Work instruction 1: Translate this sentence from the Treasure Island article into Spanish: "Yet the plan has its critics, and there is serious debate over whether the ambitious plans to upgrade the island for the 21st century can become reality."
Work instruction 2: Write the next few paragraphs of the Treasure Island article, continuing from its final sentence.

Document section:
##############################
Finally a Clear View of Treasure Island

Treasure Island was a tribute to the triumph of modern mankind over nature when it was built on landfill in the middle of San Francisco Bay—a perch that allowed visitors during a 1930s World Expo to catch a glimpse of two newly built bridges on a clear day.

Some eight decades later, after being drafted into military service since World War II, the 1930s New Deal project is under local control for the first time. A new generation of planners and residents are pinning their ambitions to the more than 400 acres of underdeveloped land.

Developers and city officials are finalizing a $6 billion plan to create from scratch what they say would be the nation's most environmentally sustainable full-service community on the island. It would feature 8,000 new residential units, some set aside for lower-income residents, as well as hotels, parks, restaurants, retail stores and nightlife.

Yet the plan has its critics, and there is serious debate over whether the ambitious plans to upgrade the island for the 21st century can become reality.
##############################
Dataset:

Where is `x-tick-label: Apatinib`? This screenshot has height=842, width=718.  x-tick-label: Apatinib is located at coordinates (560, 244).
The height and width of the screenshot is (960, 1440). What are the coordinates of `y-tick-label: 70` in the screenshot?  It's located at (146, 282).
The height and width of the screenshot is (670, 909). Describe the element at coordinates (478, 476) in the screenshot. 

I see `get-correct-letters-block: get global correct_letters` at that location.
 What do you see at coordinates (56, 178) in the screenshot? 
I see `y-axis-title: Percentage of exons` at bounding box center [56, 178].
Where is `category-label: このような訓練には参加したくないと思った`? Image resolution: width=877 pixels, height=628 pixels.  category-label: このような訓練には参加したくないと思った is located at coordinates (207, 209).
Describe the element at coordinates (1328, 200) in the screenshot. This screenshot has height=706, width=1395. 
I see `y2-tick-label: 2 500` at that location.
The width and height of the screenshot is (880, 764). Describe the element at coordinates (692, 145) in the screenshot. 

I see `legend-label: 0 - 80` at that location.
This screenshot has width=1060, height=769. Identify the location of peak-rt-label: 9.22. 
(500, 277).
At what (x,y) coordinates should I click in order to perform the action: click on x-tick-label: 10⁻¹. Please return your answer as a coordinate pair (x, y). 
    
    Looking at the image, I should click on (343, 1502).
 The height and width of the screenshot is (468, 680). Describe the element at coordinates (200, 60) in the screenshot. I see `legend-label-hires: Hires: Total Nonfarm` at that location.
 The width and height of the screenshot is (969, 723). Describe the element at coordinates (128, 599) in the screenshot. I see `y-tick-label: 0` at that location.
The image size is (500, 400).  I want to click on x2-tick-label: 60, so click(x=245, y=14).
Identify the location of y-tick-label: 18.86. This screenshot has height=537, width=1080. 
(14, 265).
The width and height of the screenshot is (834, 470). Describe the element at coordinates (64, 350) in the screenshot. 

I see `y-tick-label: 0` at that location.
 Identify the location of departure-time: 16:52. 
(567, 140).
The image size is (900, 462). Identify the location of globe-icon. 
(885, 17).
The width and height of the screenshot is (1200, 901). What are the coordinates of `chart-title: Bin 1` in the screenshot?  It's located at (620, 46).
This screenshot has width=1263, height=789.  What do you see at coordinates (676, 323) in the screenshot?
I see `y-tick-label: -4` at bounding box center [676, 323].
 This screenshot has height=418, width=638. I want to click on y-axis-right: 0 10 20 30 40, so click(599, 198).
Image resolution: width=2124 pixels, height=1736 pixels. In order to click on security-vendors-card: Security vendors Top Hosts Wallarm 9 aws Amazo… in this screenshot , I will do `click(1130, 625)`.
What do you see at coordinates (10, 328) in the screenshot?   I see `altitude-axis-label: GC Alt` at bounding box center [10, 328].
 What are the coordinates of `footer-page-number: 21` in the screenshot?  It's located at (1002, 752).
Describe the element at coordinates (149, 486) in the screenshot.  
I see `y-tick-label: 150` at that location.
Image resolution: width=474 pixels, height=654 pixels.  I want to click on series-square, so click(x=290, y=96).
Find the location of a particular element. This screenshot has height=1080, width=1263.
##############################
Exercise result 1: Sin embargo, el plan tiene sus críticos, y existe un serio debate sobre si los ambiciosos planes para modernizar la isla para el siglo XXI pueden hacerse realidad.

Exercise result 2:
Critics include environmentalists who say the development will not go nearly far enough to prevent liquefaction in the event of a serious earthquake or sea-level rise from global warming, and they say its tall buildings will clutter the skyline.

There is also a transportation issue. Planners say they would discourage additional automobile traffic to the island by charging a toll and increasing bus and ferry service because the San Francisco-Oakland Bay Bridge currently is at capacity and is the only way to reach the island.

"We're just deeply concerned that given the population that these towers assume, it's going to be impossible to move people on or off the island in any reasonable fashion," said Saul Bloom, executive director of San Francisco environmental nonprofit Arc Ecology, who has been involved in island development talks since 1994. "We support the development of Treasure Island. The real question is how much is too much or how much is enough, and that's really where the environmental community and Arc Ecology is sort of shaking our heads and wondering if we aren't overdriving capacity."

City officials say their ambitious plan addresses a predicted global warming-related rise in sea levels with an extraordinary remedy. The development would raise parts of the island several feet.

Current residents will be relocated during the construction, which could start next year and is to be finished by 2028.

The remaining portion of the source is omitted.